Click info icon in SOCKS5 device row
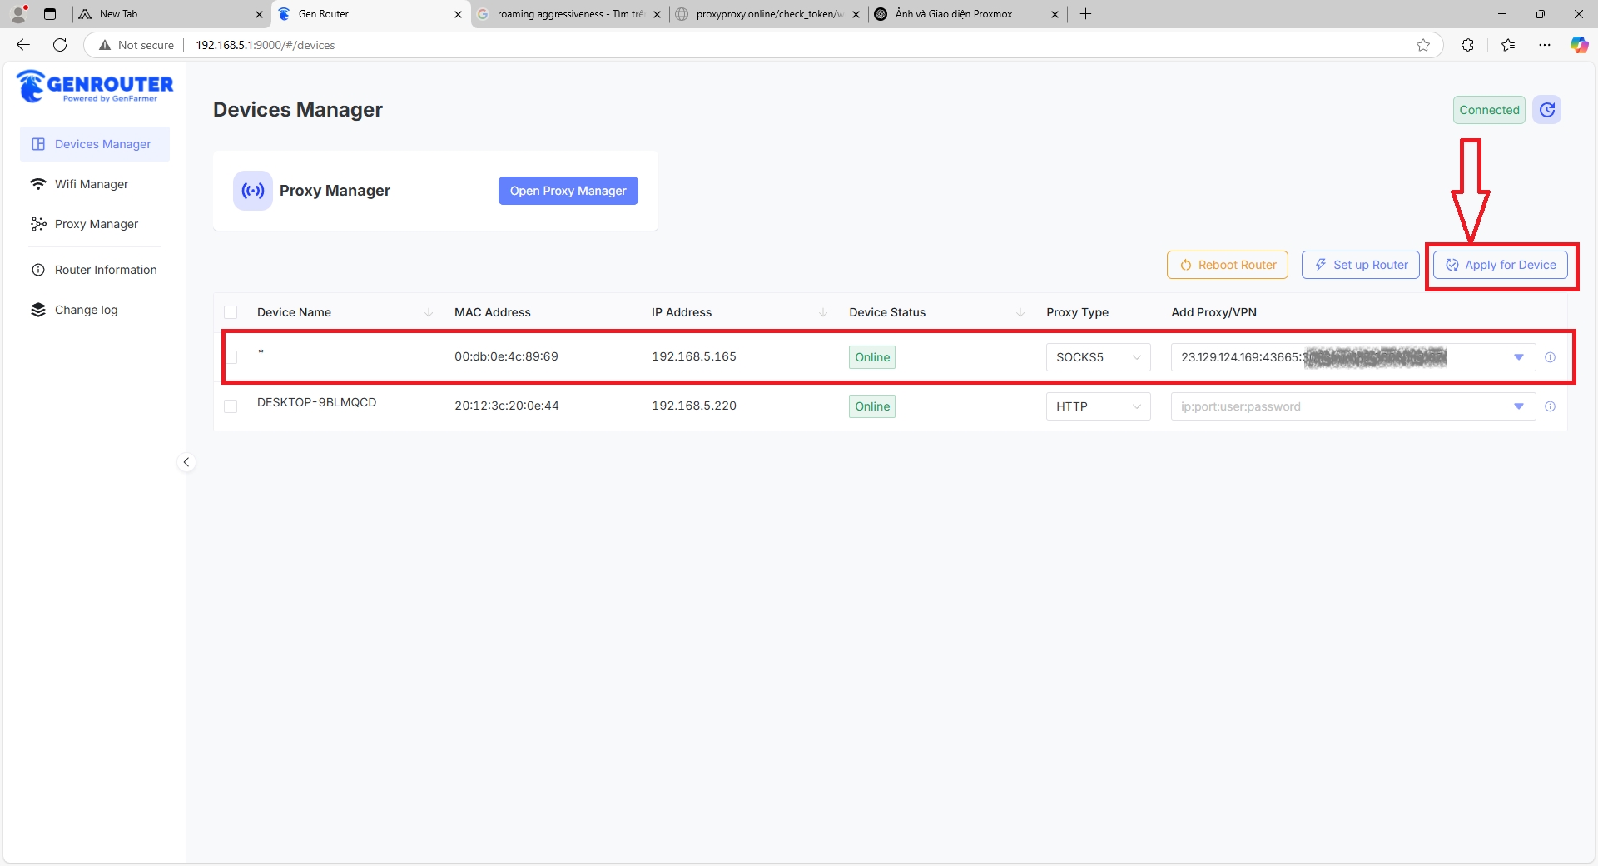 coord(1550,357)

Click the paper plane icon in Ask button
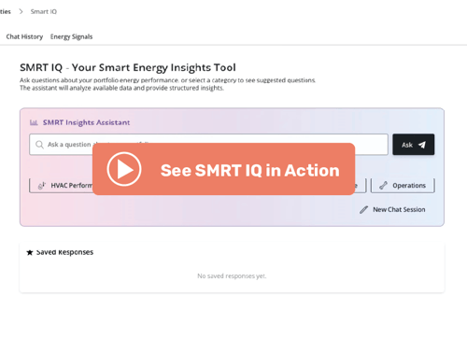pos(422,145)
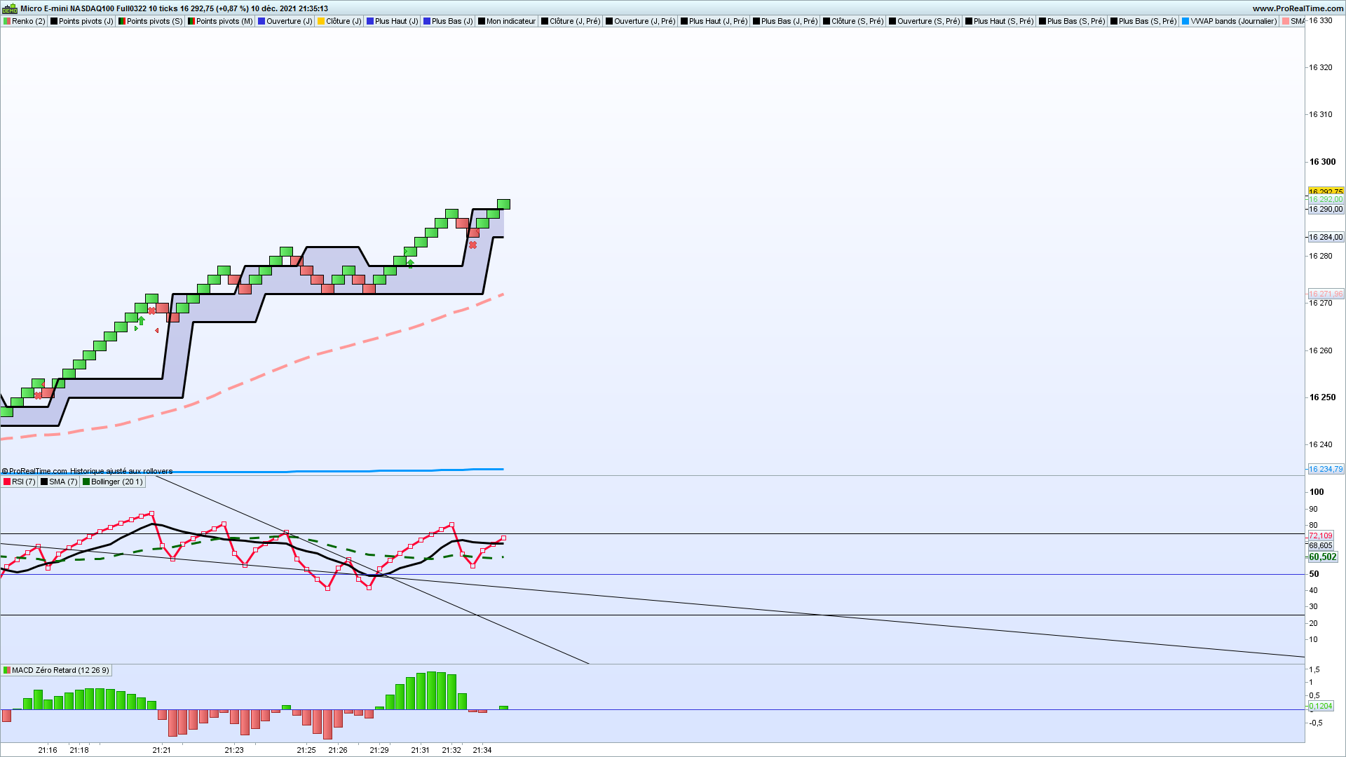
Task: Click the red cross marker near 21:32
Action: pyautogui.click(x=473, y=245)
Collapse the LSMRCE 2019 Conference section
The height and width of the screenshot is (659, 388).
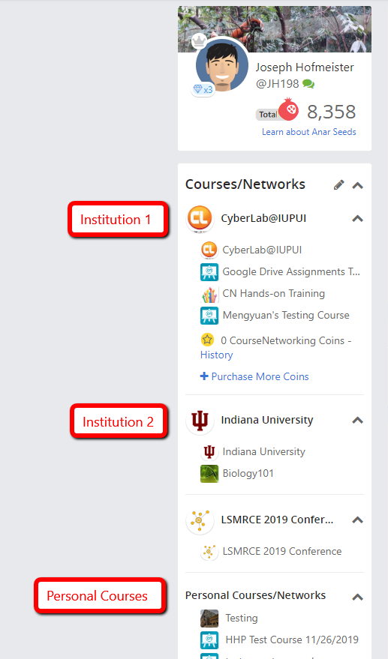click(x=358, y=520)
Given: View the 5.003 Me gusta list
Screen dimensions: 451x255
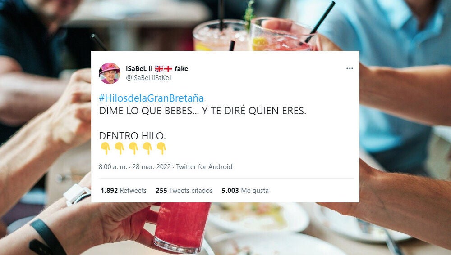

--

▶ **YOUR GOAL**
Transcribe all of the material above verbatim, leaving out the pictures.

▶ **EXERCISE RESULT**
Click info icon in SOCKS5 device row
 coord(1550,357)

Click the paper plane icon in Ask button
pos(422,145)
Task: Click the red cross marker near 21:32
Action: pyautogui.click(x=473, y=245)
Collapse the LSMRCE 2019 Conference section
The height and width of the screenshot is (659, 388).
click(x=358, y=520)
Given: View the 5.003 Me gusta list
Screen dimensions: 451x255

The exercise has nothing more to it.